Your instructions
Reproduce verbatim every line of the listing from the line with "You are a computer-use agent. Screen dimensions: 1217x691" up to and including the line with "Click the 'Sanzida".

Task inputs
** Start **

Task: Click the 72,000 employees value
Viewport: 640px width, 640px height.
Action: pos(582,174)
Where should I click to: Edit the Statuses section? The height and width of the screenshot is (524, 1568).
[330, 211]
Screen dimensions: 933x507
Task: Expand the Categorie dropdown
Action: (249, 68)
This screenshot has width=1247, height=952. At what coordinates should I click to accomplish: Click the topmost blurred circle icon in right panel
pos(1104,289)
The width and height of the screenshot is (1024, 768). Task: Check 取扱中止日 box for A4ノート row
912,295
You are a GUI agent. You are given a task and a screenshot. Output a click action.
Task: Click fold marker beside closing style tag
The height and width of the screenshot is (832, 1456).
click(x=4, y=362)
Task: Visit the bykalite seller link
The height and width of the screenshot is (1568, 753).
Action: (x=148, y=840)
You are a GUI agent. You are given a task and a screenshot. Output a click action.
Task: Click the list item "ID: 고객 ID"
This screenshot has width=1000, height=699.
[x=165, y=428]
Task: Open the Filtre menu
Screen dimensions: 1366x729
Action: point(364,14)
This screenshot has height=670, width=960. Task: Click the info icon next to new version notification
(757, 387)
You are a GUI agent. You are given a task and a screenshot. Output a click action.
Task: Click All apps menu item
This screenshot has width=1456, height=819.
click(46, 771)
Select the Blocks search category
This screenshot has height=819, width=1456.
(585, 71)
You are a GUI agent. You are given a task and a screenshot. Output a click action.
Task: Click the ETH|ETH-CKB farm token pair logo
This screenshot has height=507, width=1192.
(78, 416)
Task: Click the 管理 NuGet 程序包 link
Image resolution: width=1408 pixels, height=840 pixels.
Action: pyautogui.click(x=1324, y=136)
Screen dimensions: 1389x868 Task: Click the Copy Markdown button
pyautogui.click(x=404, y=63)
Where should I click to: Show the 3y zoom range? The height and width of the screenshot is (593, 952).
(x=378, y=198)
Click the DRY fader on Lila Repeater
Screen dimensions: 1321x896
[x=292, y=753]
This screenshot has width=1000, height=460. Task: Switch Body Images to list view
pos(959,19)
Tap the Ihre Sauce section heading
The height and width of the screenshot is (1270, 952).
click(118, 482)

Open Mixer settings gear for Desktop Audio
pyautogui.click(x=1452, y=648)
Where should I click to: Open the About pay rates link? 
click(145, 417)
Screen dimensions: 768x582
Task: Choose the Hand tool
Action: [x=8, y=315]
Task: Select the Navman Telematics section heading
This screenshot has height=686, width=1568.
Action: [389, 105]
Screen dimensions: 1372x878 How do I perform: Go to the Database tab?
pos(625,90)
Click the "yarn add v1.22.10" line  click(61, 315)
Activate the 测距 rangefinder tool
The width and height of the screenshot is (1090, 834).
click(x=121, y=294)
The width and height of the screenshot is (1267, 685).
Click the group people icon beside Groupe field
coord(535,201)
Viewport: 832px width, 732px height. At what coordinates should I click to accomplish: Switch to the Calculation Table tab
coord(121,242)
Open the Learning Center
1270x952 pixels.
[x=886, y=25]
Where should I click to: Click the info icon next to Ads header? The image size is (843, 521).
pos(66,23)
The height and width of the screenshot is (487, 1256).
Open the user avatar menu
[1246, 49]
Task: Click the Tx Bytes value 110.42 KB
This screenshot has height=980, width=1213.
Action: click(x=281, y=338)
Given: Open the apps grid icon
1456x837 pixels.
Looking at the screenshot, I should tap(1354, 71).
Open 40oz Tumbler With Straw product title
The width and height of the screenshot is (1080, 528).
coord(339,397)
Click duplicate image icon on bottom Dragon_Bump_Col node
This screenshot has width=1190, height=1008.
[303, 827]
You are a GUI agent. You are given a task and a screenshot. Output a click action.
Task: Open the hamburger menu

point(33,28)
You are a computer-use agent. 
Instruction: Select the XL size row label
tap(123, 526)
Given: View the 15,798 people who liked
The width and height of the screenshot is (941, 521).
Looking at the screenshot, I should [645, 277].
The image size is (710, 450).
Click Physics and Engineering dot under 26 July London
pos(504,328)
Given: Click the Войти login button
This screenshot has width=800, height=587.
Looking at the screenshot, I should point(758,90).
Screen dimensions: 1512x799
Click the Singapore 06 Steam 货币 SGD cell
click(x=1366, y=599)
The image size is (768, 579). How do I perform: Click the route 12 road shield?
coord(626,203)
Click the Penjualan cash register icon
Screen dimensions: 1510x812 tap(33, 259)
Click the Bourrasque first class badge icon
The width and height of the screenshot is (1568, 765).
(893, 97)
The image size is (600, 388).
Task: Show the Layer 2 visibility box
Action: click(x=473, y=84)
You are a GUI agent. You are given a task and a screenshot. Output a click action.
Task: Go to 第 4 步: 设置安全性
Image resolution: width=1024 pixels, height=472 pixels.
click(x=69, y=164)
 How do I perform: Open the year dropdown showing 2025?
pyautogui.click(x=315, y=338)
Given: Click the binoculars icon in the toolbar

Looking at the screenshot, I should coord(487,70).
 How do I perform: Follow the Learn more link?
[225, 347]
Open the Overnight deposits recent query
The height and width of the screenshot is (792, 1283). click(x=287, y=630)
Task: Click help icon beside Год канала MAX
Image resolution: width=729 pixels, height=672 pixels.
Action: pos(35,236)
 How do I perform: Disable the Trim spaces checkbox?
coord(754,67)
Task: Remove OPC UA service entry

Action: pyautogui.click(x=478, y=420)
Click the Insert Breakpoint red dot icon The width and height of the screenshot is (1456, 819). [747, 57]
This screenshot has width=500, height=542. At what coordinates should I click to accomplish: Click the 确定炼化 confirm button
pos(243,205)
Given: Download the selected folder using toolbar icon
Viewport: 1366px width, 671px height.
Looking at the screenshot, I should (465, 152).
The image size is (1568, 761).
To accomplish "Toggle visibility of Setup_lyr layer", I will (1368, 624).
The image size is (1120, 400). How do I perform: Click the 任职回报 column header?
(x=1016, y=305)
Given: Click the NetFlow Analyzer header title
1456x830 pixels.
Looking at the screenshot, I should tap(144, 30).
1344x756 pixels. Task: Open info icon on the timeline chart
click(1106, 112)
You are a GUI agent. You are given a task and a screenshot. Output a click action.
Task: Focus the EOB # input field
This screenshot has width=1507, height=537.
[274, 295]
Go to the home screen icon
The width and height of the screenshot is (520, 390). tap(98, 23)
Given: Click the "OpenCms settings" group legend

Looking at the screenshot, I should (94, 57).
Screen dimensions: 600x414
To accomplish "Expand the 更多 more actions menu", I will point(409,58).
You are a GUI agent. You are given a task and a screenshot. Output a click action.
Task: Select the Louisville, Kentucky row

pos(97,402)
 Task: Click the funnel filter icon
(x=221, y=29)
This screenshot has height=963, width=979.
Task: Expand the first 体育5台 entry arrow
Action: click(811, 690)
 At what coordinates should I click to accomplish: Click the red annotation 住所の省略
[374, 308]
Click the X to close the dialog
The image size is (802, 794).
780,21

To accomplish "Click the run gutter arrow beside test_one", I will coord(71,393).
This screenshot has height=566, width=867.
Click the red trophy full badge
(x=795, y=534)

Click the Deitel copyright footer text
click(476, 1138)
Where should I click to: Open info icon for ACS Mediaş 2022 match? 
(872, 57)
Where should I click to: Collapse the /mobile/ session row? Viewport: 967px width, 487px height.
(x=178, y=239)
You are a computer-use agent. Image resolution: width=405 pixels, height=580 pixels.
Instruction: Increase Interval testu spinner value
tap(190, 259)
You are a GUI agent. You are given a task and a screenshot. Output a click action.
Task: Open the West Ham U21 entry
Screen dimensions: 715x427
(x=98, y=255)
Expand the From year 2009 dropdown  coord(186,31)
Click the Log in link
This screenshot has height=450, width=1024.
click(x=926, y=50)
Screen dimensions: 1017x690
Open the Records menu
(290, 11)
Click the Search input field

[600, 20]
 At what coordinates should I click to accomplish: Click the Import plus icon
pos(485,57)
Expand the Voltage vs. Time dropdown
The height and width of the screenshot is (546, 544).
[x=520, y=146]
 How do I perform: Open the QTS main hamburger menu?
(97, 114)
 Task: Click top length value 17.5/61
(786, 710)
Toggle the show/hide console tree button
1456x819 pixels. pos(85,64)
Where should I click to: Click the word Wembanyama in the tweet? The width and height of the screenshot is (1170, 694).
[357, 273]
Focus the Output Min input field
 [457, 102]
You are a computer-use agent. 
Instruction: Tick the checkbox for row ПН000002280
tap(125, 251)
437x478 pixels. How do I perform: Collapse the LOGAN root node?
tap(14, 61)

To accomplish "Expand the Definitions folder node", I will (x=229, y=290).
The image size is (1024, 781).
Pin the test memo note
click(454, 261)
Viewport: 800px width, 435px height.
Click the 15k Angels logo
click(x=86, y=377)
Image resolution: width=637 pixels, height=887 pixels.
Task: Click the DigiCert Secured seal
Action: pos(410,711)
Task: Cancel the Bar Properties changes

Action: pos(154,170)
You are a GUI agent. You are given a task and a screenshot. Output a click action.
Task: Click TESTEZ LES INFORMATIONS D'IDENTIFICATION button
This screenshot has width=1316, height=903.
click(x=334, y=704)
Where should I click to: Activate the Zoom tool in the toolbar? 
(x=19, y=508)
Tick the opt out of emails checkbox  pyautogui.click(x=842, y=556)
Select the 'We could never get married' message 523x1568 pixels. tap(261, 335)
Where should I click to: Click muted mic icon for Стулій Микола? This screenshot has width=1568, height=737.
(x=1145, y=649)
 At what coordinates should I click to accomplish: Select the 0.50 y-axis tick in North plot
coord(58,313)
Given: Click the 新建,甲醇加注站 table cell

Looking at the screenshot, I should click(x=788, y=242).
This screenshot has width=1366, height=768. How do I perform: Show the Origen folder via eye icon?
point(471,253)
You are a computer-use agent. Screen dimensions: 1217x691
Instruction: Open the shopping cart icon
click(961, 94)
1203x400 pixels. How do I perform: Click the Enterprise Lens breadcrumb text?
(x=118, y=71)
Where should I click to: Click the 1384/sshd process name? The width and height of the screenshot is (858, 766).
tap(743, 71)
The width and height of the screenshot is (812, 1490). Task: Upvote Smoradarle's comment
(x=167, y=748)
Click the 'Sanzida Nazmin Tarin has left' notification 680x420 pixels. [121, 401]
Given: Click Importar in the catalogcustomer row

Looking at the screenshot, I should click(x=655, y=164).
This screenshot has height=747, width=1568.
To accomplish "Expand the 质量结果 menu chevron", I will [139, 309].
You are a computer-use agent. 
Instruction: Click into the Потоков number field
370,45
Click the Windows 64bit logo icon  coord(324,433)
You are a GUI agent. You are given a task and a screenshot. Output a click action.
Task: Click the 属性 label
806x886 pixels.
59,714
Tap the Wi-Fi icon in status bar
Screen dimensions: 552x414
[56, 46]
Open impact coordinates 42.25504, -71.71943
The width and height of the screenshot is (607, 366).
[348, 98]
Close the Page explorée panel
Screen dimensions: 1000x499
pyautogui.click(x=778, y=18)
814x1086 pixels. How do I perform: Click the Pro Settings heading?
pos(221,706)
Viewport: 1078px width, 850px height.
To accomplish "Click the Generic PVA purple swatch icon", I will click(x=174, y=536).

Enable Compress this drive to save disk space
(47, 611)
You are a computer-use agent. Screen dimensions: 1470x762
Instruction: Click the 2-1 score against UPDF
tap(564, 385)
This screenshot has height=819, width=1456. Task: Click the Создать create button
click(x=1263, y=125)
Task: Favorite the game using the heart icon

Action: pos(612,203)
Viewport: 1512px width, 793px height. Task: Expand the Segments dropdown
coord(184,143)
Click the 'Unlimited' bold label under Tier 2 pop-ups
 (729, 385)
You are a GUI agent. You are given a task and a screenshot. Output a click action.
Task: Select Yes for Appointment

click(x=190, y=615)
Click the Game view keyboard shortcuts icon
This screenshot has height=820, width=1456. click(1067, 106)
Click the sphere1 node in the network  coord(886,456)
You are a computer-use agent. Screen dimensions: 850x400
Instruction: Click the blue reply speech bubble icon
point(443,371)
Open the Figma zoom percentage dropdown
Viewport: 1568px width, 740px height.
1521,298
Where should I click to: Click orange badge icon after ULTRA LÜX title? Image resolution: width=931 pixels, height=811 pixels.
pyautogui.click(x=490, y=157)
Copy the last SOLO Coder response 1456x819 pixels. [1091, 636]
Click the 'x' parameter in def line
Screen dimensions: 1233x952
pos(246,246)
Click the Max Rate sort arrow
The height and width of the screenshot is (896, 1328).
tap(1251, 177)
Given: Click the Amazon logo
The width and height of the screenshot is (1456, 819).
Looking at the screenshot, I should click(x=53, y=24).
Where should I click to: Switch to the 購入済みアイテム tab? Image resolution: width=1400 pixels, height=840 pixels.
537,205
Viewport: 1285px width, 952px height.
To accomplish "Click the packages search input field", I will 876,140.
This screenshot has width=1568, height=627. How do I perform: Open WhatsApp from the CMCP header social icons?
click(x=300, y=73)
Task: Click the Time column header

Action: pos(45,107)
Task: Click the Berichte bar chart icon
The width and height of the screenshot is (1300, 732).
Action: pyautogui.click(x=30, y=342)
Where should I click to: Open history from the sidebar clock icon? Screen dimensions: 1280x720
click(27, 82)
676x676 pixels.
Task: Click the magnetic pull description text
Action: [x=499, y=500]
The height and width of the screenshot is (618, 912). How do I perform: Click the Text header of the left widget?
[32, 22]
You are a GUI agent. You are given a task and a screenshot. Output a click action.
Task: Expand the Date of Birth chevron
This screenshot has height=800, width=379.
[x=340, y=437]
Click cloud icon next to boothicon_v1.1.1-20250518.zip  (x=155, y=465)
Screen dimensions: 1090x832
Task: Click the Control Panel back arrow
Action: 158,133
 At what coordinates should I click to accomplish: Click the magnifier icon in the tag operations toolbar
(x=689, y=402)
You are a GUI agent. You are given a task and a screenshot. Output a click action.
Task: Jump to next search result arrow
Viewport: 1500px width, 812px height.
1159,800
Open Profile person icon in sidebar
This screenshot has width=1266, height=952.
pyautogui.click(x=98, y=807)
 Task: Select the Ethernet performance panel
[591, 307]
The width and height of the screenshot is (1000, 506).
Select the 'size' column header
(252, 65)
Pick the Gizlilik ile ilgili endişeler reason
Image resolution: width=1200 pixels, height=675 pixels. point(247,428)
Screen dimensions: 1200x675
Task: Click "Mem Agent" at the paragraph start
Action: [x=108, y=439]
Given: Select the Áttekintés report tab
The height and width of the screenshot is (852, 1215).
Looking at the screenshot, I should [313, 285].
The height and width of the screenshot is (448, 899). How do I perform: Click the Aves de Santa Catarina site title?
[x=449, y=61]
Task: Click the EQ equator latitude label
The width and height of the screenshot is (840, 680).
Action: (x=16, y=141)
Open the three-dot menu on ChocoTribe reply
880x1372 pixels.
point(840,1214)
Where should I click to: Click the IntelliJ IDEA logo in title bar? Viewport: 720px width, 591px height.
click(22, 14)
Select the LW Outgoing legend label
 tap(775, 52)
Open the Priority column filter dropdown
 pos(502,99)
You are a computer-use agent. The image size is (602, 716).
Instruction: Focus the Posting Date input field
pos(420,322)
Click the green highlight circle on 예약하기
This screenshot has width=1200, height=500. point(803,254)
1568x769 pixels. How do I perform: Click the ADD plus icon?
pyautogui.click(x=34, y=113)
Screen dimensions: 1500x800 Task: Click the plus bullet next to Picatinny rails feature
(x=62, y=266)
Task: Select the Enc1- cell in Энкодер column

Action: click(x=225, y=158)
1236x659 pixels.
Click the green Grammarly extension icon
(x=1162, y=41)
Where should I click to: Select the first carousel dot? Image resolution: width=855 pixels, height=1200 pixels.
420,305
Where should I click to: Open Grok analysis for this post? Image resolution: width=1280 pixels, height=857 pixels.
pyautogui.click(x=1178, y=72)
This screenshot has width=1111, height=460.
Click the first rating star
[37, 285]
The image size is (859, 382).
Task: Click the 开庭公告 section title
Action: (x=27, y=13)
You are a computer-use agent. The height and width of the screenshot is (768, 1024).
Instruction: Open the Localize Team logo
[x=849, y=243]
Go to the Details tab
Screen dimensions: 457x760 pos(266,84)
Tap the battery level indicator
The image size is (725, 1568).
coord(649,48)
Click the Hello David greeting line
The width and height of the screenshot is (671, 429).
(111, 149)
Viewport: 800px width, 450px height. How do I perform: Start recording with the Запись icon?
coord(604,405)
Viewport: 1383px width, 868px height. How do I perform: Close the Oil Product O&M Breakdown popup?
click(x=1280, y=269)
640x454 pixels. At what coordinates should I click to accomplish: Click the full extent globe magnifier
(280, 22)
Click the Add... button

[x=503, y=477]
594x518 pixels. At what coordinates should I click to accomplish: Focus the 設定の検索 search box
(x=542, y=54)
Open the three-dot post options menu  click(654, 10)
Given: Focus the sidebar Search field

** End **

Complete output
You are a computer-use agent. Screen dimensions: 1217x691
Instruction: Open the shopping cart icon
click(961, 94)
1203x400 pixels. How do I perform: Click the Enterprise Lens breadcrumb text?
(x=118, y=71)
Where should I click to: Click the 1384/sshd process name? The width and height of the screenshot is (858, 766).
tap(743, 71)
The width and height of the screenshot is (812, 1490). Task: Upvote Smoradarle's comment
(x=167, y=748)
Click the 'Sanzida Nazmin Tarin has left' notification 680x420 pixels. [121, 401]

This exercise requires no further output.